Multiple Hereditary Exostosis

What is multiple hereditary exostosis?

Multiple hereditary exostosis (MHE) is an inherited disorder in which bony bumps (exostoses) grow on the bones. These bumps are noncancerous but can sometimes make it hard to move if they are near the joints. The size, number, and locations of these bumps vary, but they are usually on the bones of the legs, arms, fingers, toes, shoulders, and pelvis.

The bumps usually continue to grow while a child grows but almost always stop when the child is fully grown. Very rarely, MHE can become a cancerous tumor called chondrosarcoma. This usually happens between the ages of 20 and 50, when the person is fully grown and MHE growth has stopped.

What are the symptoms of multiple hereditary exostosis?

People with MHE tend to be shorter than average and may have bowed arms or legs. They may also complain of stiffness, especially near the elbows, forearms, and hips. The bumps can be painful. Bumps near the knees can make it hard to walk or run. 

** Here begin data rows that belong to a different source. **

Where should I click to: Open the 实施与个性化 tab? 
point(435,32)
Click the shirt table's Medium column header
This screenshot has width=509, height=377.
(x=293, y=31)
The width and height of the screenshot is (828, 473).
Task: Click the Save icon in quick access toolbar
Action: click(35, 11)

How is multiple hereditary exostosis diagnosed?

MHE is usually diagnosed when parents notice painless, hard bumps on their child’s arms or legs. The child’s doctor usually orders an x-ray to confirm the diagnosis.

How is multiple hereditary exostosis treated?

Some people with MHE don’t notice decreases in motion or function and don’t require treatment. But if one of the bumps is painful or makes it hard to move, it can be removed with surgery. If a bump is causing bowed arms or legs, removing the bump may be enough to allow the bone to straighten as the child grows. In more severe cases, surgery to straighten or lengthen the bone also may be required.